I've finished rereading The Handmaid's Tale. Thanks, Zoii, for encouraging me to go back to this story.
In the last few years, I've read several books by Muslim authors about the violent misogynist craziness that's going on in some of the Islamic countries, and some of the elements of The Handmaid's Tale reminded me of those books. In A Thousand Splendid Suns, which takes place in Taliban-governed Afghanistan, at one point in the story a woman tries to escape from her situation; there's a similar escape scene in The Handmaid's Tale, with similar psychological elements at play in the community that surrounds the escaping women. And the red dresses with white wings that the handmaids wear reminded me of the required full-body-covering garment that Qanta Ahmed describes in In the Land of Invisible Women, a book describing her year as a a visiting physician in Saudi Arabia.
One of the points made in these other books is one that I see playing out in The Handmaid's Tale also: If you are a person of a certain mindset, if you despise women because you enjoy exercising power over people and women are an easy target, or because you've been crushed your whole life and now it's your turn to have power over somebody else, or because you blame women for every sexual failing you've ever had, or just because you enjoy cruelty -- if you are this kind of person, and you have at hand the tools of a religion, then you may well pick up those religious tools and use them as a way to wield power over women. All three of the Abrahamic faiths call people to act with justice and compassion, but the Hebrew Scriptures, the New Testament, and the Qur'an all contain individual sentences that can used as weapons against women. If you have a misogynistic mindset, you can set aside the great principles of these religions and take up the weapon-sentences instead. We see this in the distorted Christianity of Gideon, much as we see it in the distorted Islam of Saudi Arabia or the Taliban.
There are also those who listen to the isolated weapon-sentences and truly believe that by following them, they are following Christianity, or Islam. The Handmaid's Tale mentions the occasional people who are "true believers". This is a complicated situation, and probably different from the misogynists who are using religion as an excuse.
I don't see a genuine Gideon-like situation emerging in North America at present. But The Handmaid's Tale takes some of the attitudes and dangers that we face in subtle ways, and writes them in exaggeratedly large letters so that they're easy to see: the reduction of women to their reproductive and/or domestic roles; the power relationship between the Commander and the women he controls; the temptation to buy into the system, the way the Aunts do, in order to get a little power for yourself; the way the Commander sort of sees Offred, but not really; and the difficulty of escaping an oppressive situation if everyone around you thinks the oppression should continue.
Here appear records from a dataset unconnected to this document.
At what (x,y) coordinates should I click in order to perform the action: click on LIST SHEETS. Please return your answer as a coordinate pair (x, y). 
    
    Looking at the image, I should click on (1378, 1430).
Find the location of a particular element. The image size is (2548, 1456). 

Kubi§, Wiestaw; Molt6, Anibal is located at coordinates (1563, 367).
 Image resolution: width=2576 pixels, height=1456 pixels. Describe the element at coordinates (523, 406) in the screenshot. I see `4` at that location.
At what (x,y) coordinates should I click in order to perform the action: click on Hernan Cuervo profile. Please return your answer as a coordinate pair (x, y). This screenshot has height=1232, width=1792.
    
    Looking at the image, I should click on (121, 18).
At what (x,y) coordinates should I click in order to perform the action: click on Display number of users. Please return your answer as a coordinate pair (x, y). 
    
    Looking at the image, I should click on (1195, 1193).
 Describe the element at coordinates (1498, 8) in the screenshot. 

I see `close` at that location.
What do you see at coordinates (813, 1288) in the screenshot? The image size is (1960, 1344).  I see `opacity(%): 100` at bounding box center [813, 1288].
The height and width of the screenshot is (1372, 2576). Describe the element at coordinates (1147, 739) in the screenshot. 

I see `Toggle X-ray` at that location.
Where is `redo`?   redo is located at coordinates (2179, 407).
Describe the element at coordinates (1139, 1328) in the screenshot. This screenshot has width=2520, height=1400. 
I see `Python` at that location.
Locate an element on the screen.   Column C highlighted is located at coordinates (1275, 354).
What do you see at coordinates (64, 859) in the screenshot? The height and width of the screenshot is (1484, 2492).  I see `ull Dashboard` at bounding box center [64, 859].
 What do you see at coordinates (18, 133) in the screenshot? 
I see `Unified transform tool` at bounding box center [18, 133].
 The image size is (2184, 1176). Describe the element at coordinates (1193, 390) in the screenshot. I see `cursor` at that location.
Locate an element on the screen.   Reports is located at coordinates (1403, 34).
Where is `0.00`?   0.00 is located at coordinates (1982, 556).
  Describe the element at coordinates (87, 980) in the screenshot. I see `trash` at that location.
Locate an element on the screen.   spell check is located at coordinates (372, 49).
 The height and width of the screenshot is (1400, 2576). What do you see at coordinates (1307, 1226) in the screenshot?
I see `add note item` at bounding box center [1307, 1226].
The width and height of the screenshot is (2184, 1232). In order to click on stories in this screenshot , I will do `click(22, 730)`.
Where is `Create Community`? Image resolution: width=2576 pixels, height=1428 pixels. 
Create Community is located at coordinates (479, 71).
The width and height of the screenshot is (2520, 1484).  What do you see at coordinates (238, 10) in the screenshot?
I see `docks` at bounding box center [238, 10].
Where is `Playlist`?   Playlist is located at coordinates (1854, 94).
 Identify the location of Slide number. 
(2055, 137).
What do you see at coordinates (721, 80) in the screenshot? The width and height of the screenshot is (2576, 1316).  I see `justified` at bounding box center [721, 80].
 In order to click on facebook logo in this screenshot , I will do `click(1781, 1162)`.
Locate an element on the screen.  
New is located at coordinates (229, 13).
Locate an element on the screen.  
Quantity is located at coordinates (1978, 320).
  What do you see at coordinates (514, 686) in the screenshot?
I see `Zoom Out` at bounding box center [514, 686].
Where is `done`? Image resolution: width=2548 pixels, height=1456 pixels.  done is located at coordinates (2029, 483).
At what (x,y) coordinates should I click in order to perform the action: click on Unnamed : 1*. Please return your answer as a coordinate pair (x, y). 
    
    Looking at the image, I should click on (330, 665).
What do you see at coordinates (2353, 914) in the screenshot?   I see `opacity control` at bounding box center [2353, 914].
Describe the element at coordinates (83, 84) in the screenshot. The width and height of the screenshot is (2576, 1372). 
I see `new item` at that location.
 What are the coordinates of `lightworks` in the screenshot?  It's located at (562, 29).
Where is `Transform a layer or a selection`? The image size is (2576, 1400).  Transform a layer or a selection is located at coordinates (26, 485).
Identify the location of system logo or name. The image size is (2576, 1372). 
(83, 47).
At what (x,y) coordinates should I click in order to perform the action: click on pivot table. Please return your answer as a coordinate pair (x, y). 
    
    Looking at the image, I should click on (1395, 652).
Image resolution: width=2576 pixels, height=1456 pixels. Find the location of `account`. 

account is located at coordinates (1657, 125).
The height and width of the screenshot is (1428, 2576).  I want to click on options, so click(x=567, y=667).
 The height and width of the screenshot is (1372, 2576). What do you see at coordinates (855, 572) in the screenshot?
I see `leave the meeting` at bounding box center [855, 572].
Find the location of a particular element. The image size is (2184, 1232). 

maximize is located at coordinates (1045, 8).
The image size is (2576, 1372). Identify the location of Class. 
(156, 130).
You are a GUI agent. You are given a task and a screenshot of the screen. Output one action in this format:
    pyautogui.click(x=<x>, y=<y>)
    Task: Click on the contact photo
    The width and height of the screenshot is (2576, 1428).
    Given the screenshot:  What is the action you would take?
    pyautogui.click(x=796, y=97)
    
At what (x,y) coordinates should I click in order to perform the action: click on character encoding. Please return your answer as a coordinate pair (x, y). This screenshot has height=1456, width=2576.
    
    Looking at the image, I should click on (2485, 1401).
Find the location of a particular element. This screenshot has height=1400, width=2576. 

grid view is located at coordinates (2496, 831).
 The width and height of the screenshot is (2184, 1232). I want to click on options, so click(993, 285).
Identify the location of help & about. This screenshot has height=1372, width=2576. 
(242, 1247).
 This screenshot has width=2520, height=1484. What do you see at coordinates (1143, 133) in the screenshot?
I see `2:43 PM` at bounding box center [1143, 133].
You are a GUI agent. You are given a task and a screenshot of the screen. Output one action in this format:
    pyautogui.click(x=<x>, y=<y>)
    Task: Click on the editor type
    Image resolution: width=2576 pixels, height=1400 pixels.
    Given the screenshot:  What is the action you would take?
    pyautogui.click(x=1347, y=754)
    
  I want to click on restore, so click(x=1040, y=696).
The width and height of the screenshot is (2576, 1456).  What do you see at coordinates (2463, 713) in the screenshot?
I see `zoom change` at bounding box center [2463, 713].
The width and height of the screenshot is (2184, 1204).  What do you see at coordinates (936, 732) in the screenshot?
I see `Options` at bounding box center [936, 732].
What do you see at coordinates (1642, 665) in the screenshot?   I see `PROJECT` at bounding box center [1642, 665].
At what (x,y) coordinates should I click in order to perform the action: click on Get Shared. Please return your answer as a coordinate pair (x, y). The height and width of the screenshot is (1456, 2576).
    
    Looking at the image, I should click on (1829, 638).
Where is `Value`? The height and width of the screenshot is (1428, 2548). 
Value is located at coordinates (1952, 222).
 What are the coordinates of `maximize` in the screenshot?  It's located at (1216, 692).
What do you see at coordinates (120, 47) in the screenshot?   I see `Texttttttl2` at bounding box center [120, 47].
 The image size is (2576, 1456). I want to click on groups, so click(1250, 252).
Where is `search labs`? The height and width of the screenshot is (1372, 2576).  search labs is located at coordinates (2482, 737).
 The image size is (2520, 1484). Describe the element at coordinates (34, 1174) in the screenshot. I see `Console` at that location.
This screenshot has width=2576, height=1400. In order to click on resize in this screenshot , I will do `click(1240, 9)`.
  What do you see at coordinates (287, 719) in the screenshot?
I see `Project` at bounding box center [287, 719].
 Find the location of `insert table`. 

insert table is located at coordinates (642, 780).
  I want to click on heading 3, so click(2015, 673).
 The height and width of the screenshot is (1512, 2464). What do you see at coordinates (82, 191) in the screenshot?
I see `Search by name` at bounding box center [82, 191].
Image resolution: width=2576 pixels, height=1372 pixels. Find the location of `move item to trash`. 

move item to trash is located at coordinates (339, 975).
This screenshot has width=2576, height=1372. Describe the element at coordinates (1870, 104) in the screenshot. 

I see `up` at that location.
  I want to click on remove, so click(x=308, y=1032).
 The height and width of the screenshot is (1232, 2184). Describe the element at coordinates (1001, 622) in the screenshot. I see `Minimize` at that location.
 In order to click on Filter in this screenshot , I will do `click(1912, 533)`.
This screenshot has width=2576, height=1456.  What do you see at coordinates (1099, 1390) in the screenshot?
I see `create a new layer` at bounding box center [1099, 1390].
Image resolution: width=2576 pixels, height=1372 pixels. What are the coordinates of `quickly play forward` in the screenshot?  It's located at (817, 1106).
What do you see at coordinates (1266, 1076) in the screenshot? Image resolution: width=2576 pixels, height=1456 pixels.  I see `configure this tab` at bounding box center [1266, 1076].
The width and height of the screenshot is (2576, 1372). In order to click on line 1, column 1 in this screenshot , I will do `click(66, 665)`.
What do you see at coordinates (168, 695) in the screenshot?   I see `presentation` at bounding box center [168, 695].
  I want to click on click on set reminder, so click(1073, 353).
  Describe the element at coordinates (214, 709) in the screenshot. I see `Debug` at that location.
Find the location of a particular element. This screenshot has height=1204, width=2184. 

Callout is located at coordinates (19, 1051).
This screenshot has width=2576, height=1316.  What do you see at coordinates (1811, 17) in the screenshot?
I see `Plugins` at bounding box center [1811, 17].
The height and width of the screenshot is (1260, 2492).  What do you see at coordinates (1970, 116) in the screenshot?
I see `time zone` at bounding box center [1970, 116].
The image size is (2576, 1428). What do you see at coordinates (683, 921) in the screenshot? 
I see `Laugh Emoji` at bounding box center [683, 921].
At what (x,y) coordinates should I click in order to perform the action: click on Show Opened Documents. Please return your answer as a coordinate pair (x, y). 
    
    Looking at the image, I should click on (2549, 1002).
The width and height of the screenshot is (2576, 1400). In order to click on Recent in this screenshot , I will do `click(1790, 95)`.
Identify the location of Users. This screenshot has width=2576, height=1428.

I still haven't seen the miniseries, because I don't have a subscription to Hulu, but I have wondered how the miniseries presents the many thoughts that go on in Offred's head. Many of the book's insights happen in what Offred is thinking. She can't just say all that out loud to a friend (as often happens in movies and TV shows), because it's dangerous to talk to people in Gideon. Do they use voiceovers, or flashbacks, or something like that?